Engagement
C’est une toute petite ile, à la périphérie semblable à celle d’une cour d’école ou d’un terrain de jeu. Au centre de l’ile a poussé un bosquet dont la traversée est un raccourci inutile vers les divers bouts de la plage, et aussi une blague de répétition. Lorsque j’y arrive, H a déjà condescendu a ce que nous faisions quelque chose ensemble. Mais elle est convaincu aussi que rien ne marchera jamais.

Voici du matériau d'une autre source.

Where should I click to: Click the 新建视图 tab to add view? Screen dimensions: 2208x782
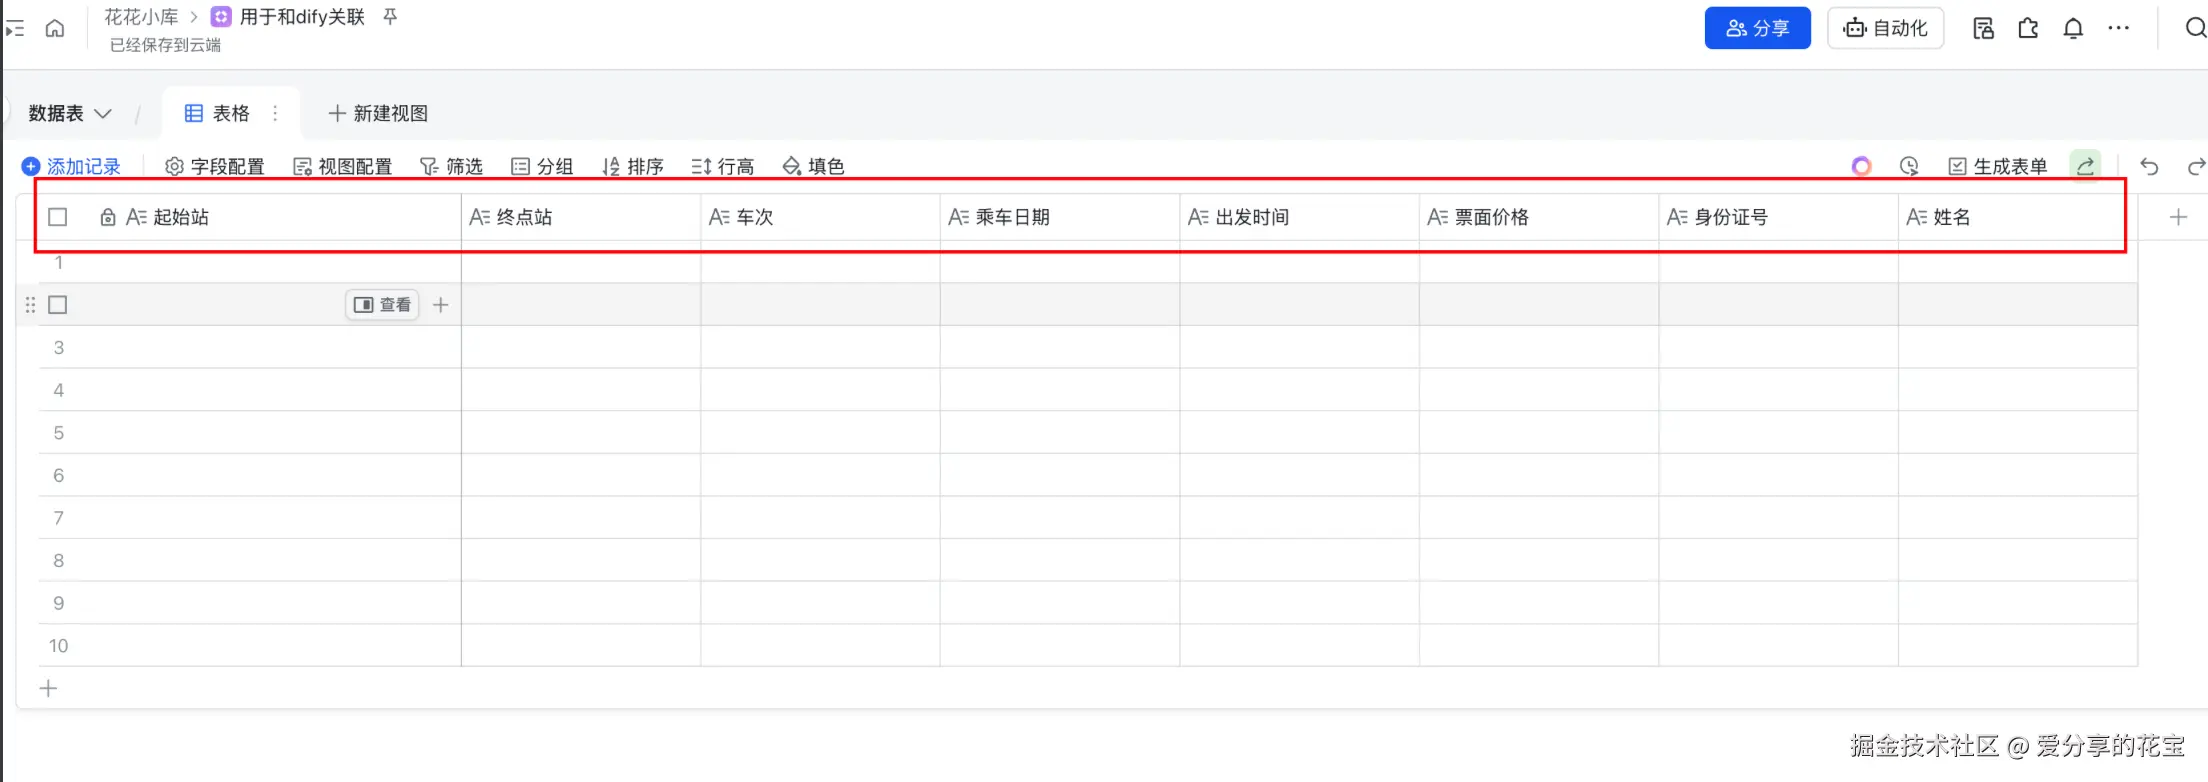378,113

Ma vie routinière sur l’ile consiste en des séries d’epreuves répétées : rencontrer les miliers de ses amis, me souvenir de leurs prénoms, de leurs surnoms, du surnom de ceux qui ont le même surnom, du prénom et du surnom de ceux que je n’ai jamais vu mais qui constitueront le sujet d’une épreuve à venir; rencontrer ses collaborateurs, retenir ce qu’ils font, où ils ont officié et avec qui, les grands enseignements qu’ils délivrent dans diverses matières qui doivent m’intéresser, faire de la place à leurs nombreuses et contradictoires visions du business; rencontrer la famille, leurs codes et leurs langues... Plusieurs épreuves de mi-parcours sont des épreuves sportives. Contrairement à ce que je pensais, cette grande farandole est plus épuisante pour celui qui l’organise que pour celui qui la subit. Au fur et à mesure que mon corps court et s’étend, dans mes rêves, celui d’H s’affaisse. Il me semble, mais je n’en suis pas certain, que je sors vainqueur de toutes ses épreuves. Il se peut bien sûr que je triche parfois, par exemple en laissant un de ses amis devenir mon ami, en dirigeant moi-même un projet avec l’un de ses collègues; disons qu’en contournant certaines règles, je dénonce aussi l’absurdité comique de l’épreuve, qui est a l’image du petit bosquet : une espèce de grand embranchement rigoureux vers la même petite chose circulaire. Cependant, tout cela me convient, le jeu est le jeu, toute lèpre est habitable, et le temps que je passe à convaincre et à séduire je le passe aussi sur les intimes étendues de sable à apprendre à vivre selon les rites des autres.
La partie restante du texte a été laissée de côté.